▸ WHAT YOU HAVE TO DO
Copy out the rows below verbatim, starting at the line with "Increase quantity of the 900,00 € item" and continuing through the final row, both ends included.

(Stored data)
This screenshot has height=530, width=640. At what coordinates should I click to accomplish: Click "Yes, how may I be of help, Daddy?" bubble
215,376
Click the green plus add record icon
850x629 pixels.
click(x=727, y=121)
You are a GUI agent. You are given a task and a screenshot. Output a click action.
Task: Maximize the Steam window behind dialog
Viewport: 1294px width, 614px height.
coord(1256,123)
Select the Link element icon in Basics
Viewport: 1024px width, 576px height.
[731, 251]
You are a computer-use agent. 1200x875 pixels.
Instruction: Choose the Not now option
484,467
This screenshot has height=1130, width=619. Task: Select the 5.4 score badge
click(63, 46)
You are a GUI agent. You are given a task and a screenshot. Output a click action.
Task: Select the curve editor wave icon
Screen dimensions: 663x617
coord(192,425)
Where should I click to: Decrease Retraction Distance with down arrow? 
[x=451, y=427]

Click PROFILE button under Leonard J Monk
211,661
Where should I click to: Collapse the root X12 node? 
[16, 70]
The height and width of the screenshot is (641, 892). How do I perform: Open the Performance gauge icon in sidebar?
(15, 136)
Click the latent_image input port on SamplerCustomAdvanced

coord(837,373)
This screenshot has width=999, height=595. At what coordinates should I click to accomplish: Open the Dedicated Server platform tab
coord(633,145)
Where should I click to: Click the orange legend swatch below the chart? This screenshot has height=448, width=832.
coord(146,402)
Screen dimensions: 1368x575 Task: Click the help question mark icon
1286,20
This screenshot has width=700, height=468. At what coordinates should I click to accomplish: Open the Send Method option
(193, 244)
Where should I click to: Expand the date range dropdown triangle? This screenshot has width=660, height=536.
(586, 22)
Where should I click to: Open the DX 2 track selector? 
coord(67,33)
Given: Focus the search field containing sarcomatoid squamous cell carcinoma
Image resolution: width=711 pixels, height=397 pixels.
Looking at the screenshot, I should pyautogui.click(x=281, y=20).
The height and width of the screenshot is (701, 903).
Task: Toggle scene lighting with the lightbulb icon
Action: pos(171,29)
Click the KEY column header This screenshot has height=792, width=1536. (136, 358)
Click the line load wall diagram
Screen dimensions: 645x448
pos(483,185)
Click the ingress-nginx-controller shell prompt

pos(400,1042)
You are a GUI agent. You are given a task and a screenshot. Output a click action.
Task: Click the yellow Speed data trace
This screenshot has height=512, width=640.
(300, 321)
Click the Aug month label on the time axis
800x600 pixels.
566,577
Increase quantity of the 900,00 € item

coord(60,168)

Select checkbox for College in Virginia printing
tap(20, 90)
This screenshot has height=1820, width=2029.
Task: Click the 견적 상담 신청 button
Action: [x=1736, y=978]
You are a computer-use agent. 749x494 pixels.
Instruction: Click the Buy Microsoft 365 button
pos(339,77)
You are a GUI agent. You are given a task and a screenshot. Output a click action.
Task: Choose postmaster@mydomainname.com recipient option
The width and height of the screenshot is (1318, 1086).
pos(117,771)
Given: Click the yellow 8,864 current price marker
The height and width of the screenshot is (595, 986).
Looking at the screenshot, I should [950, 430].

▸ EXPECTED ANSWER
Increase quantity of the 900,00 € item

coord(60,168)

Select checkbox for College in Virginia printing
tap(20, 90)
This screenshot has height=1820, width=2029.
Task: Click the 견적 상담 신청 button
Action: [x=1736, y=978]
You are a computer-use agent. 749x494 pixels.
Instruction: Click the Buy Microsoft 365 button
pos(339,77)
You are a GUI agent. You are given a task and a screenshot. Output a click action.
Task: Choose postmaster@mydomainname.com recipient option
The width and height of the screenshot is (1318, 1086).
pos(117,771)
Given: Click the yellow 8,864 current price marker
The height and width of the screenshot is (595, 986).
Looking at the screenshot, I should [950, 430].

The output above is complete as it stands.